The easiest way to describe geologic hierarchy is with an example. Consider the example below of a clay lens in sand with gravel below. Some borings will see only sand above the gravel, while others will reveal an upper sand, clay, and lower sand.
The geologic hierarchy for this site will be upper sand, clay, lower sand, and gravel. This requires that the borings with only sand (above the gravel) be described as upper sand, clay, and lower sand, with the clay described as being zero thickness. For this simple example, determining the hierarchy is straightforward. For some sites (as will be discussed later) it is very difficult or even impossible.
For those sites that can be described using the above method, it remains the best approach for building a 3D geologic model. Each layer has smooth boundaries and the layers (by nature of hierarchy) can be exploded apart to reveal the individual layer surface features. In the above example, the numbers represent the layer numbers for this site (even though layers 0 and 2 are both sand). Two examples of much more complex sites that are best described by this original approach are shown below.
Geologic Example: Sedimentary Layers and Lenses
Geology Example & Figure: Outcrop of Dipping Strata
EVS is not limited to sedimentary layers or lenses. The figure below shows a cross-section through an outcrop of dipping geologic strata. EVS can easily model the layers truncating on the top ground surface.
However, many sites have geologic structures (plutons, karst geology, sand channels, etc.) that do not lend themselves to description within the context of hierarchical layers. For these sites, Geologic Indicator Kriging (GIK) offers the ability to build extremely complex models with a minimum of effort (and virtually no interpretation) on the part of the geologist. GIK can also be a useful check of geologic hierarchies developed for sites that do lend themselves to a model based upon hierarchical layers.

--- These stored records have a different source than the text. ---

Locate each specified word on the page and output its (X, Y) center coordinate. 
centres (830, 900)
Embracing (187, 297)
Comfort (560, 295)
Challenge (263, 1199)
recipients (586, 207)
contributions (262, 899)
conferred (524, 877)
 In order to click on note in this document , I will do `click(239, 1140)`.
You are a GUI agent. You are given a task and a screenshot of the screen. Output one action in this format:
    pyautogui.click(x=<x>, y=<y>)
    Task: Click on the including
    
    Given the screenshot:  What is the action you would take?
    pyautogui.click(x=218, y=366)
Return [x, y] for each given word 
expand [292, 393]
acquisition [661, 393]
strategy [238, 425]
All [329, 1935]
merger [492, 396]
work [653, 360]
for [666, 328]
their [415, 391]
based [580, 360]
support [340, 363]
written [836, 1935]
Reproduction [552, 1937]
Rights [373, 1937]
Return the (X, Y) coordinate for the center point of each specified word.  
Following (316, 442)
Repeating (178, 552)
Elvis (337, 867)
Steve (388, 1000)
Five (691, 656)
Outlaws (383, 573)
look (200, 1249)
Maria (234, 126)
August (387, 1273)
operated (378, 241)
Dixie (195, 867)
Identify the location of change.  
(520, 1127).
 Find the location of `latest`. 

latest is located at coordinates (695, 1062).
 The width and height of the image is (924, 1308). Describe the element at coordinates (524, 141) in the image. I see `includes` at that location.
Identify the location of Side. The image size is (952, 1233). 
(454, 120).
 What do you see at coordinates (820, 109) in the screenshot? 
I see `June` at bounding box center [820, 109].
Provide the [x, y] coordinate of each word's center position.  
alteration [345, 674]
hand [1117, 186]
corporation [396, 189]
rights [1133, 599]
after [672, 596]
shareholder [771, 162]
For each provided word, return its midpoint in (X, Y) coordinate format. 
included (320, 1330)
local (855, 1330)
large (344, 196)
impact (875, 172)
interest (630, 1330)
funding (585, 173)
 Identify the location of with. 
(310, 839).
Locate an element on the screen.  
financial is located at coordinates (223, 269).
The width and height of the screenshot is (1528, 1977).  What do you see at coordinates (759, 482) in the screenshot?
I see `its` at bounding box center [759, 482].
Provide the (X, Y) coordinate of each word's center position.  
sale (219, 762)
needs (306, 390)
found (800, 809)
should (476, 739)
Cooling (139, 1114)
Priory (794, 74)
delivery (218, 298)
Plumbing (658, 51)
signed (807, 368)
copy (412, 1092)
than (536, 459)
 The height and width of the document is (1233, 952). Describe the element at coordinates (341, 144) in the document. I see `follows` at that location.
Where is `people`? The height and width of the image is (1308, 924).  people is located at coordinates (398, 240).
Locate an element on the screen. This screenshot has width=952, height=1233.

GIK uses raw, uninterpreted 3D borings logs as the input file. The .pgf (pre-geology file) format is used to represent these logs. PGF files contain descriptions of each boring with x,y, & z coordinates for ground surface and the bottom of each observed geologic unit. Consecutive integer values (e.g. 0 through n-1, for n total observed units in the site) are used to describe each material observed in the entire site.
NOTE: It is important to start your material ID numbering at zero (0) instead of 1.
Usually, materials are numbered based upon a logical classification (such as porosity or particle size), however the numbering can be arbitrary as long as the numbers are consecutive (don’t leave numbers out of the sequence). For the example given above, we could number the materials as shown in the figure below (even though it is not a numbering sequence based on porosity or particle size).
For a .pgf file, borings that do not see the clay (material 2 in the figure) would not need to consider the sand as being divided into upper and lower. Rather, every boring is merely a simple ASCII representation of the raw borings logs. The only interpretation involves classification of the observed soil types in each boring and assigning an associated numbering scheme.